I have a very serious question that nobody is giving exact accurate answer. I hope you guys may help.

Firstly, today my IQAS assessment got cancel by Canada because my Bsc.IT was done as distance learning but my consultant suggested me to apply in Canada instead of Australia just because of this distance learning and their suggestion proved 100% wrong. Now I need to know if Australia has any issue with Distance education degree by SMU, Sikkim Manipal University and from where and how I should go forward with assessment process.

Hoping your valuable reply.

Thanks
Pardeep


----------



## amiet1982 (Feb 28, 2019)

Hi,
I have similar experience my degree from SMU was rejected by IQAS.
I have checked with few consultants they have said they I have to go through skill assessment to get my occupation and education assessed .
But till now no one has said that SMU is not accepted.


----------



## mariner2017 (Apr 3, 2017)

Pardeepg said:


> Hello All,
> 
> 
> 
> ...



Your relevant assessing authority in Australia will assess your Bsc. degreealong with your skill assessment. If they don’t do that, you may explore the possibility to have a point test advice from Vetassess for your distance learning Bsc.. https://www.vetassess.com.au/skills-assessment-for-migration/points-test-advice


Sent from my iPhone using Tapatalk


----------



## mazaz1988 (Aug 26, 2018)

In the same boat here, been wandering for quite sometime now but couldnt get an exact answer. Let me know if you find something.


----------



## amiet1982 (Feb 28, 2019)

Hi,

Is it necessary for skill assessment through vetassess. That qualification and occupation should be related to each other


----------



## KSMC (Mar 5, 2019)

I did my graduation (3 years) and master degree (2 years) through the universities which are based on distance-based education (Allama Iqbal Open University and Virtual University of Pakistan). Australian Computer Society assessed them equivalent to AQF Advance Diploma and AQF Bachelor respectively.


----------



## Pardeepg (Apr 25, 2016)

KSMC said:


> I did my graduation (3 years) and master degree (2 years) through the universities which are based on distance-based education (Allama Iqbal Open University and Virtual University of Pakistan). Australian Computer Society assessed them equivalent to AQF Advance Diploma and AQF Bachelor respectively.


But you have masters as well.


----------



## Pardeepg (Apr 25, 2016)

Thanks for your reply, Its BSc IT so will it be assessed by Vetassess ?


----------



## KSMC (Mar 5, 2019)

Assessing authority relevant to your ANZCO occupation should assess your qualifications. In my case, it is ACS for 261313 Software Engineer.

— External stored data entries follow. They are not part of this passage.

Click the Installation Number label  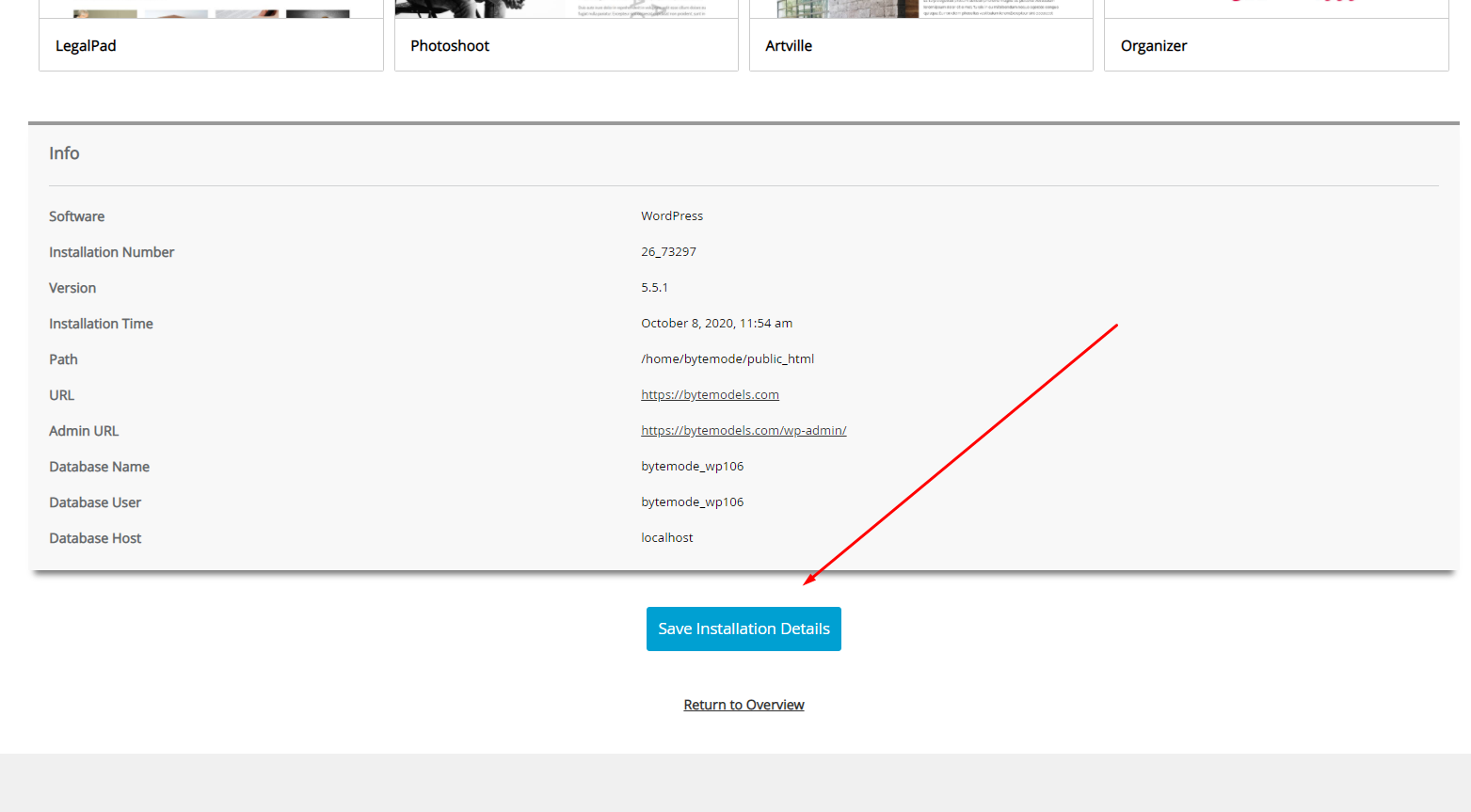point(111,252)

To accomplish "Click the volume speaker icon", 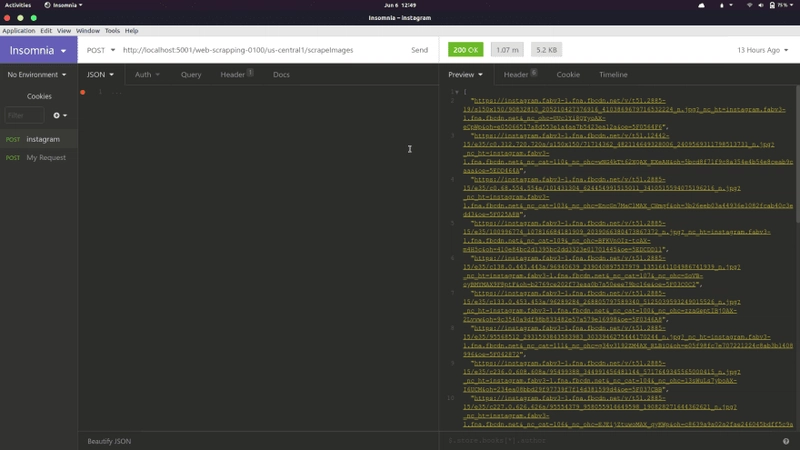I will [760, 5].
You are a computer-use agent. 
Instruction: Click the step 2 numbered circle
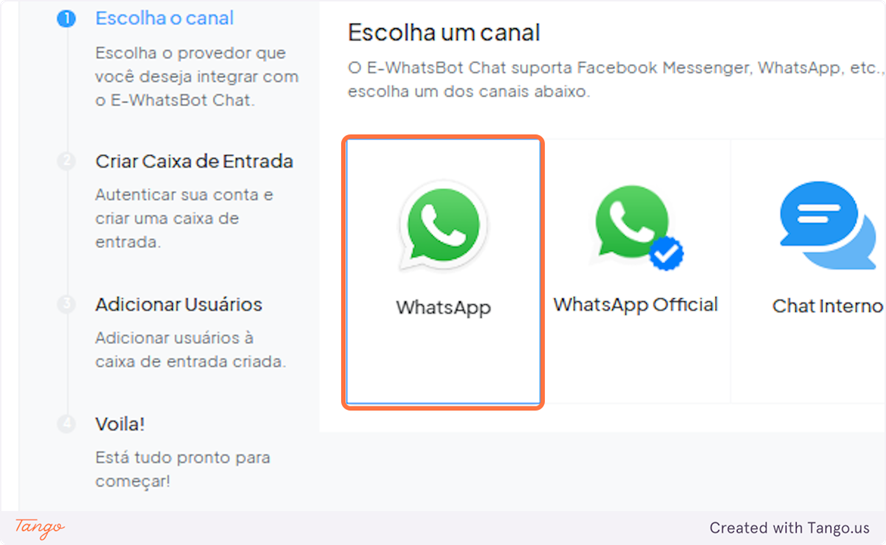pyautogui.click(x=66, y=162)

You can find some information using the below-mentioned link.

"https://archive.homeaffairs.gov.au/trav/work/work/skills-assessment-and-assessing-authorities/skilled-occupations-lists/combined-stsol-mltssl"






Pardeepg said:


> Thanks for your reply, Its BSc IT so will it be assessed by Vetassess ?


----------



## amiet1982 (Feb 28, 2019)

Hi Pradeep,

As it’s computers related degree, I think it will be assessed by ACS .
Please google it before applying


----------



## AbbasR. (Oct 25, 2020)

Good day,

I have recently done my bsc Hons degree in management accounting after my schooling (IGCSE O LEVELS). It's a top up online degree from UK as I got the admission in the final year. Pls advise which evaluation body will evaluate this degree as Wes has rejected my application. Thanks.


----------



## mustafa01 (Jan 29, 2017)

AbbasR. said:


> Good day,
> 
> I have recently done my bsc Hons degree in management accounting after my schooling (IGCSE O LEVELS). It's a top up online degree from UK as I got the admission in the final year. Pls advise which evaluation body will evaluate this degree as Wes has rejected my application. Thanks.


You can try to get is assessed from Institute of Public Accountants(IPA). You can check their requirements on the website.


----------



## YuviBaks (Dec 3, 2020)

Pardeepg said:


> Hello All,
> 
> I have a very serious question that nobody is giving exact accurate answer. I hope you guys may help.
> 
> ...


Hi,
I have done my B.Sc(IT) from Sikkim Manipal University and have successfully got the educational and professional experience assessed by ACS. This was done last year Jan'19.


----------